Suzanna Danuta Walters
Professor of Sociology and Director, Women’s, Gender, and Sexuality Studies Program, CSSH

This cluster will examine the phenomenon of mass incarceration and the political, economic, and legal structures that support it.  In addition the group will engage with narrative fiction and popular culture that speaks to incarceration, particularly as punitive and carceral apparatuses that operate on gendered and sexed bodies.  The primary goal is to provide an interdisciplinary and feminist framework for examining carcerality.  The group will produce the third WGSS annual symposium around this topic.

“Horrific Blindness: Genocides and Mass Atrocities from Armenia to Darfur”
Natalie Bormann
Associate Academic Specialist, Department of Political Science, CSSH

Gordana Rabrenovic
Associate Professor, Department of Sociology and Anthropology
Director of the Brudnick Center on Violence and Conflict

This cluster aims at continuing to provide a forum for NU faculty, staff, and students with an interest in our role and responsibilities regarding the prevention of, and intervention in, genocides and mass atrocities.  This group is a continuation of the 2014-15 Rwanda Research cluster, and wishes to deepen and broaden conceptual insights (prevention, intervention, denial, reconciliation, and reconstruction) to other instances of genocides. For more information, visit their website.

“The Early Caribbean and the Digital”
Nicole Aljoe
Associate Professor, Department of English, CSSH

This cluster will explore the ethics, aesthetics, and processes of digital collection and curation of the print culture of the Early Caribbean ad manifested by the Early Caribbean Digital Archive, hosted by NUlab for Texts, Maps, and Networks at the Snell Library.  Meetings will consist of engagements with scholarly readings in the field of Early/Caribbean Studies and Digital Humanities, as well as hands on workshops on working with TEI, Omeka platform, WordPress, and other digital techniques and strategies.

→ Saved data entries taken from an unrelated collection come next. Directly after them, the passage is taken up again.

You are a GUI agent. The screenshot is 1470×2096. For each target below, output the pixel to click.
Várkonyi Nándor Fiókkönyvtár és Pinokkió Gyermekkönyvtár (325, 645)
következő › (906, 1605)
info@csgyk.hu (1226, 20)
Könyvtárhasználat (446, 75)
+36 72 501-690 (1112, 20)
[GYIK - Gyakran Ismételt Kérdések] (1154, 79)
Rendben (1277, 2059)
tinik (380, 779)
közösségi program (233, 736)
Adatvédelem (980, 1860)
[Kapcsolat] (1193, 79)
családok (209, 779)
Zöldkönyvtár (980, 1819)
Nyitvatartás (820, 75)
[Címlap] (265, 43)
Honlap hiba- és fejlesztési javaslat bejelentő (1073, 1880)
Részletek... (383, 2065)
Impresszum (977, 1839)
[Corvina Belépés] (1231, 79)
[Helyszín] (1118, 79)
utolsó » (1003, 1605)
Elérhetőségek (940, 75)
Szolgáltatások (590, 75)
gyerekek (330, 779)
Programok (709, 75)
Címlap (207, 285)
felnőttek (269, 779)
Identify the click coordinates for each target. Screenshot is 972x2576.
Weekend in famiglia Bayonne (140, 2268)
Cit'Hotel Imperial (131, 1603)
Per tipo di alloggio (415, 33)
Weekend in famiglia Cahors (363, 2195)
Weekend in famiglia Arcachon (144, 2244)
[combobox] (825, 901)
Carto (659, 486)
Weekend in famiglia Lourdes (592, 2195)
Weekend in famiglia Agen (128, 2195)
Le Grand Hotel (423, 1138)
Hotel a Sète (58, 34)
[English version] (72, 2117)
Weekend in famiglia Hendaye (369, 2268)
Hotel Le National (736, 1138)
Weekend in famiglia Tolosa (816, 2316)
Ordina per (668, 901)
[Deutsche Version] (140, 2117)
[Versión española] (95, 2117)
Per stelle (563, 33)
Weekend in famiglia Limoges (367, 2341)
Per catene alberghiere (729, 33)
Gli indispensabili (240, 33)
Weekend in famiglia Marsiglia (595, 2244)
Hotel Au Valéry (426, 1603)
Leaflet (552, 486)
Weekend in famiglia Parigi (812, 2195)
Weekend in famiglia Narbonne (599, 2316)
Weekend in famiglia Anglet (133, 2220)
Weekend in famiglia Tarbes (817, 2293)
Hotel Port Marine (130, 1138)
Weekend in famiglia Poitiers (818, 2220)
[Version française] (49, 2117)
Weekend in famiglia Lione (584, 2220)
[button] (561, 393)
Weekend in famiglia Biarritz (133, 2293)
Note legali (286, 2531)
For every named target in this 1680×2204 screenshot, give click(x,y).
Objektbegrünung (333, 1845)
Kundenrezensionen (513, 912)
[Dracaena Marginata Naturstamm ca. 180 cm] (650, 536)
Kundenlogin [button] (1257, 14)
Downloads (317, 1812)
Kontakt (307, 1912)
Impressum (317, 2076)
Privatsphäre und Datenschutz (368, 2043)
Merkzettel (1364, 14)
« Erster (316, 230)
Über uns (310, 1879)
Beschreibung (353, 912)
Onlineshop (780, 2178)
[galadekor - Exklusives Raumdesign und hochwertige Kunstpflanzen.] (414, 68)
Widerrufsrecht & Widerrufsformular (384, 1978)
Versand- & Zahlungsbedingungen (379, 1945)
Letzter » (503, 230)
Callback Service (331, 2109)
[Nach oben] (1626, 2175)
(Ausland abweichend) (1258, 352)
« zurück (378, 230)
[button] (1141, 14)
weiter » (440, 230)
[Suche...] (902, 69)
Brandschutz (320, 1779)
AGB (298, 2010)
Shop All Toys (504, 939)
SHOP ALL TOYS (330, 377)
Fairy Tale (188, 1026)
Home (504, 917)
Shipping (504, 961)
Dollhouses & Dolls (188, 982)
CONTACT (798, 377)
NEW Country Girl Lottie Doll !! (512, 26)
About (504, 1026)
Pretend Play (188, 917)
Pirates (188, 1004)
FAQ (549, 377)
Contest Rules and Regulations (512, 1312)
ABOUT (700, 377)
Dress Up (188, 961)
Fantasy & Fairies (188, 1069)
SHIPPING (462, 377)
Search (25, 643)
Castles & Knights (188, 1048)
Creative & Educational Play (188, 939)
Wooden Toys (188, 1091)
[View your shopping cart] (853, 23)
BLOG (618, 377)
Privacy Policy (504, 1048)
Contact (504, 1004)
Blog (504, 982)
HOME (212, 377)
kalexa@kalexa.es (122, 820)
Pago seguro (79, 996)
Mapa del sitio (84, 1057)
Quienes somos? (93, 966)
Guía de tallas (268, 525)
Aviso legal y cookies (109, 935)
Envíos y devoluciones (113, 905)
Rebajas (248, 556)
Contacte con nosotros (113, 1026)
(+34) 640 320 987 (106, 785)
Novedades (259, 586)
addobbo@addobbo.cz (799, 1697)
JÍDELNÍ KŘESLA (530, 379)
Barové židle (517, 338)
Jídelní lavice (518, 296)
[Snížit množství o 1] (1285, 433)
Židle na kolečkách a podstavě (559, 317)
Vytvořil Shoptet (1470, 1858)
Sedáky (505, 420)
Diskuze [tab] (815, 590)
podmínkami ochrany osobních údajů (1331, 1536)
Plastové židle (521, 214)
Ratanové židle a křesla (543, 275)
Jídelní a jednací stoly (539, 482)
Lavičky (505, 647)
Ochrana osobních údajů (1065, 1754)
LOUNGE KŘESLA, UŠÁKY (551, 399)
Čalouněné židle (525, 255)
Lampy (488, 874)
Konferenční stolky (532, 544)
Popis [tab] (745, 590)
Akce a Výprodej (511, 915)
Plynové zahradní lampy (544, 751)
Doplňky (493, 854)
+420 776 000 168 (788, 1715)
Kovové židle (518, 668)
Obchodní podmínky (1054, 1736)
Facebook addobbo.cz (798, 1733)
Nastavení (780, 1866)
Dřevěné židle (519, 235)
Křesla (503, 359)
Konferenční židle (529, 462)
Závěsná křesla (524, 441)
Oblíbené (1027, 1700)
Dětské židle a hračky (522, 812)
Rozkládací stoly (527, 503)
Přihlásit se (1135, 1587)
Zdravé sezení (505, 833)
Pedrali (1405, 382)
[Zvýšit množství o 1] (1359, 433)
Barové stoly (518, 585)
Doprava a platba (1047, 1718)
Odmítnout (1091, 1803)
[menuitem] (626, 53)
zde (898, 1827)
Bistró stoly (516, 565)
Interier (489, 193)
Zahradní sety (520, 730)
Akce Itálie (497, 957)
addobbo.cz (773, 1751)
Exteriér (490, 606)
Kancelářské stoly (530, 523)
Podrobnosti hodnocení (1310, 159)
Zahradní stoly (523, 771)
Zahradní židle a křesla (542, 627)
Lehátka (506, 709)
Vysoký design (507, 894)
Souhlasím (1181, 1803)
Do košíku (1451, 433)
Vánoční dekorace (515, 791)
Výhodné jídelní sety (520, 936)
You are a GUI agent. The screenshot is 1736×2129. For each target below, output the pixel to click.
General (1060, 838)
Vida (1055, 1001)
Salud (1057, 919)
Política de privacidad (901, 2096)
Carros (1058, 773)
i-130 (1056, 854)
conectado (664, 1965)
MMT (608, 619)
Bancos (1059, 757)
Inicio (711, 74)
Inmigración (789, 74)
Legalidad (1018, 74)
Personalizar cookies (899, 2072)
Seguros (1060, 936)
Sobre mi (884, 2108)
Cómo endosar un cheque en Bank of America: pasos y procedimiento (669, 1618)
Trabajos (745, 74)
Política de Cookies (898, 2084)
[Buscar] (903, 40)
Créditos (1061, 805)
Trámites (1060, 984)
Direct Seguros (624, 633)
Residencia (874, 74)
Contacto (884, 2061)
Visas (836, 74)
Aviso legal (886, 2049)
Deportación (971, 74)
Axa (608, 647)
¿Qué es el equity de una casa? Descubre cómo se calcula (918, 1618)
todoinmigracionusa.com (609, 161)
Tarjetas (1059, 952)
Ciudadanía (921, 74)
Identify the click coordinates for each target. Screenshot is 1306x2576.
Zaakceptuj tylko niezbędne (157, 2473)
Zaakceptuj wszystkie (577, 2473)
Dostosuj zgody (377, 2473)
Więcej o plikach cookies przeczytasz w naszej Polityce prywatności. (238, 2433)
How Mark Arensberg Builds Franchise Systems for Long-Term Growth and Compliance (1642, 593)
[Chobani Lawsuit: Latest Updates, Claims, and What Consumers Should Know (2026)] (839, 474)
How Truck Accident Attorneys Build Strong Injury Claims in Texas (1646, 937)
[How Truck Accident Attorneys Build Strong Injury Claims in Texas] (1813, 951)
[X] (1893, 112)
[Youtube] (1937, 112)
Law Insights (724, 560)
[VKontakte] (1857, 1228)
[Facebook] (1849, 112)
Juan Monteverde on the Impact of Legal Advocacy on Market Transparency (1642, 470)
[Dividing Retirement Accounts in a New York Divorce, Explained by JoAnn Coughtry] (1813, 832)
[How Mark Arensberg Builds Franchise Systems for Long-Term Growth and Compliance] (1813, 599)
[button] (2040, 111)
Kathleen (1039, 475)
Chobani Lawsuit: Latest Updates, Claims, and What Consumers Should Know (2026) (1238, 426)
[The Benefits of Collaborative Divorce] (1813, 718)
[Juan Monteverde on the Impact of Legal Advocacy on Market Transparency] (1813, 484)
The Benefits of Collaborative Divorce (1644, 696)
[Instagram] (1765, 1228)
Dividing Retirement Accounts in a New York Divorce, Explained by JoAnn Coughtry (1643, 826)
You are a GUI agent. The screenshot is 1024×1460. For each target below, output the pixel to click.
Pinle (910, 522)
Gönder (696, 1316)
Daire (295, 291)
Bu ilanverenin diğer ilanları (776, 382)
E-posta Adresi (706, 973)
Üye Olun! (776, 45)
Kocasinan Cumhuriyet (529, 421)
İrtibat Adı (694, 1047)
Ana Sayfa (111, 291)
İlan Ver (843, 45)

“The Sustainable Humanites”
Christopher Parsons
Assistant Professor, Department of History, CSSH

Building on the 2015 Green City Spaces Colloquium, the primary goal of this research cluster will be to integrate methods of humanistic inquiry more fully into the sustainability research and educational mission at Northeastern. Common readings in erocriticism, environmental ethics, environmental history, and other related fields will provide a core avenue for discussion about the broader project of the sustainable humanities.